There are three main categories for the people inside – medicated, temporary, or helpless.

There are some, such as Harold Smith, who are medicated. They take pills every day, often a dozen or so, that keep whatever disease that plagues them largely at bay. Harold, a sixty-three year old Korean Veteran has a sever case of Post-Traumatic Stress Disorder, and since has seen ghosts of the people he was stationed with. Mr. Smith has been determined to be almost fully capable of being taken care of himself on his own. Almost. The ghosts he sees try to convince him to do strange things, such as leaving all the doors and windows open before leaving the house, never draining sinks or bath tubs, often recluse for days at a time to the dark and slightly damp crawlspace under the bedroom or inviting random strangers to come back to base with him. Doctors have suggested, for his health, that he be admitted into Wellmirth for fear of him creating a stink-hole of rotten food, dirty water, improper air conditions and possibly the threat of having the police called by some strange person who didn't understand Mr. Smith's condition.

Other people are temporary. These people often have made some mistake in their life, equating them to "mentally unhealthy" such as Debra Goldbloom. Ms. Goldbloom was admitted when she was twelve and is currently sixteen. The courts say that one night she woke up, walked to the bedroom of her parents and took the hand-gun from the bedside drawer, shooting them both seven times. After that, again, according to police, she left the room and found her elder brother with a baseball bat, unaware of what exactly had happened, and she shot him as well, three times. She claimed not to have known what was going on, but felt like she was in a trace-like state. The dreams told her to do so. It was fairly convincing, and she had a decent attorney, though no one knew quiet how. She pleaded insanity and the judge gave her five years in Wellmirth.
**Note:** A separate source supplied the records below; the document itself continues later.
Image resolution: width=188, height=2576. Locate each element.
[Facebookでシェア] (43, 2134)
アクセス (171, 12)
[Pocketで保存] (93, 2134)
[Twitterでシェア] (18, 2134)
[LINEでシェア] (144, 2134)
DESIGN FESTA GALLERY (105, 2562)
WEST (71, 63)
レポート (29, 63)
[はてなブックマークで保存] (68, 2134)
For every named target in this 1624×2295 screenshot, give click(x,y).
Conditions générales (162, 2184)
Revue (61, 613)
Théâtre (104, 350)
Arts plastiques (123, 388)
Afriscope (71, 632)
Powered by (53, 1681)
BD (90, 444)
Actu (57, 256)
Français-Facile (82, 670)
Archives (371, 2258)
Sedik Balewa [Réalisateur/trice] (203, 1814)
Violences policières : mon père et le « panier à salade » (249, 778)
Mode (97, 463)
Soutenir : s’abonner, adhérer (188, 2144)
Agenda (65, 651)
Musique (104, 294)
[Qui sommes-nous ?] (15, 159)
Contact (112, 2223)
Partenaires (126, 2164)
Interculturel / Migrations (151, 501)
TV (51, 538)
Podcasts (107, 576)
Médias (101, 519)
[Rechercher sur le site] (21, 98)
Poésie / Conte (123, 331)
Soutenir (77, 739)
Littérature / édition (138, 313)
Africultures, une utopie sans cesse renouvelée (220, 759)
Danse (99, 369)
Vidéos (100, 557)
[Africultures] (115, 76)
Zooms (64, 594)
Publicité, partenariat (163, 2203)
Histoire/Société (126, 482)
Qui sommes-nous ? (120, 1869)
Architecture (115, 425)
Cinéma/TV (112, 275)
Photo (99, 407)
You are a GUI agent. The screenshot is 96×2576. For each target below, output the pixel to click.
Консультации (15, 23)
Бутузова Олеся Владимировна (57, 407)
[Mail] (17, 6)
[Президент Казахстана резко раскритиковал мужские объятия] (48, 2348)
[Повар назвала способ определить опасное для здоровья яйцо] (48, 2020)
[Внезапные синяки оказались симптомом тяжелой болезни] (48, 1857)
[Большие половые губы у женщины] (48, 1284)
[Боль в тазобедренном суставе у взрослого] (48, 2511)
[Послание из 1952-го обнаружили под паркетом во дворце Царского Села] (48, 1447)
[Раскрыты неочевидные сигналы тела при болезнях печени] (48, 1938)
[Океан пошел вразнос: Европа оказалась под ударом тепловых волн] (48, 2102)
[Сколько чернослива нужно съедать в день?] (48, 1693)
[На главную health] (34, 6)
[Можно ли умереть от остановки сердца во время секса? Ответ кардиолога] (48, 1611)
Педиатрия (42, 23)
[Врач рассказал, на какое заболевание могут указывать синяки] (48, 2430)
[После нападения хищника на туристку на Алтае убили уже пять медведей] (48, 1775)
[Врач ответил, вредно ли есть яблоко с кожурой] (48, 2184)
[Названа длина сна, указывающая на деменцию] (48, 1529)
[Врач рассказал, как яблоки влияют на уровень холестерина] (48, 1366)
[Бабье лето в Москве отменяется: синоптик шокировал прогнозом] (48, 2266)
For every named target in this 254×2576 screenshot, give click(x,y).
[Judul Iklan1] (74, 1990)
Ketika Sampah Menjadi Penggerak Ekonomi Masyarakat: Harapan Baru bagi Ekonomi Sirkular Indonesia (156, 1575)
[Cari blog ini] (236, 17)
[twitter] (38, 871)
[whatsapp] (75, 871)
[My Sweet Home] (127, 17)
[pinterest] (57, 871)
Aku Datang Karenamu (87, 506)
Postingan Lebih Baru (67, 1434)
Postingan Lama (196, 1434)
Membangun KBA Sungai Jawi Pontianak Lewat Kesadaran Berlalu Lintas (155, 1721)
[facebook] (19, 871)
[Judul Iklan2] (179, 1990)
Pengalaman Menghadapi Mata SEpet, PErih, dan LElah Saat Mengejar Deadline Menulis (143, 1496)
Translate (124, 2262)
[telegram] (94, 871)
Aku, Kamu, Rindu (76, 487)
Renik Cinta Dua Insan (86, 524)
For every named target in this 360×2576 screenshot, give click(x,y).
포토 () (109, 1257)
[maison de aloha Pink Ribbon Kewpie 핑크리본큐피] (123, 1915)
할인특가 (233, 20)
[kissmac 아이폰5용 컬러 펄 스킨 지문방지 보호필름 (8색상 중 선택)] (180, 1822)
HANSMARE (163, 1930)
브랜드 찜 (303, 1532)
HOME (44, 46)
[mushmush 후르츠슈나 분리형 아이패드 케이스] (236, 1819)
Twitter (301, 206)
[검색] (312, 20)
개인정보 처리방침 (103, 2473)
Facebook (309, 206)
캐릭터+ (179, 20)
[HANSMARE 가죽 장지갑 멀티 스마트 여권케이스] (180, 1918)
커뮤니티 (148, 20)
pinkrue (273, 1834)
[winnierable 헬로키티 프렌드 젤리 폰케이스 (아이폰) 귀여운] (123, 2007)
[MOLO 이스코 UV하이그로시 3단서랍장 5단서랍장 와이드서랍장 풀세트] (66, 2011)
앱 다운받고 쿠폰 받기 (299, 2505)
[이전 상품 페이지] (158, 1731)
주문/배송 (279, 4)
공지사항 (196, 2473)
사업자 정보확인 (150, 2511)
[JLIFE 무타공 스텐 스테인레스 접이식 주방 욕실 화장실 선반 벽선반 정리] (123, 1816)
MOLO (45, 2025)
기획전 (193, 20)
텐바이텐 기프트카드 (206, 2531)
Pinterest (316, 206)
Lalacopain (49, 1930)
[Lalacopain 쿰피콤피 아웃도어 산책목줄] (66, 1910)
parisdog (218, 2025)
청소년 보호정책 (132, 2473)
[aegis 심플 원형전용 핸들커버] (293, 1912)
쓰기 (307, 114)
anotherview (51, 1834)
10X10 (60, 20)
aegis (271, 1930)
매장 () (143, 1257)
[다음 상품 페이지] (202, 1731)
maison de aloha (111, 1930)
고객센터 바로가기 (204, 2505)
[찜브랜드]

Then there are the helpless. Generally, the staff don't call them that around them, but the helpless are the people that no medication invented, no psychotherapy treatment discovered, could ever cure. These types of patients only began arriving in the 1950's. They include, among others, brother and sister Miranda and Steven Jennis. They were admitted together on the premises that they always spoke either together, or completed each other's sentences. When one was sick, the other was. Miranda always drew pictures on Steven's back, often six or seven in a single sitting. Steven could move things, like telekinesis. They both arrived at eight, when their well-bred mother and father both decided it was too harmful to their reputations to have them when they had another two perfect children. The first things the doctors did with the two was try to drug up Miranda, in order to end the hallucinations, and run lab-mouse tests on Steven. They couldn't handle being apart, and Steven, in effect, through so many chairs and tables and computers that he broke down two walls until he arrived in the same room as his sister, where she was squirming in the guards hands, kicking, biting and screaming nonsense about the place being a death trap. They are helpless because of the simple fact that every time a staff member tries to give them medication, either the staff receives it instead, or they manage to destroy half the building in an attempt to avoid the sedatives.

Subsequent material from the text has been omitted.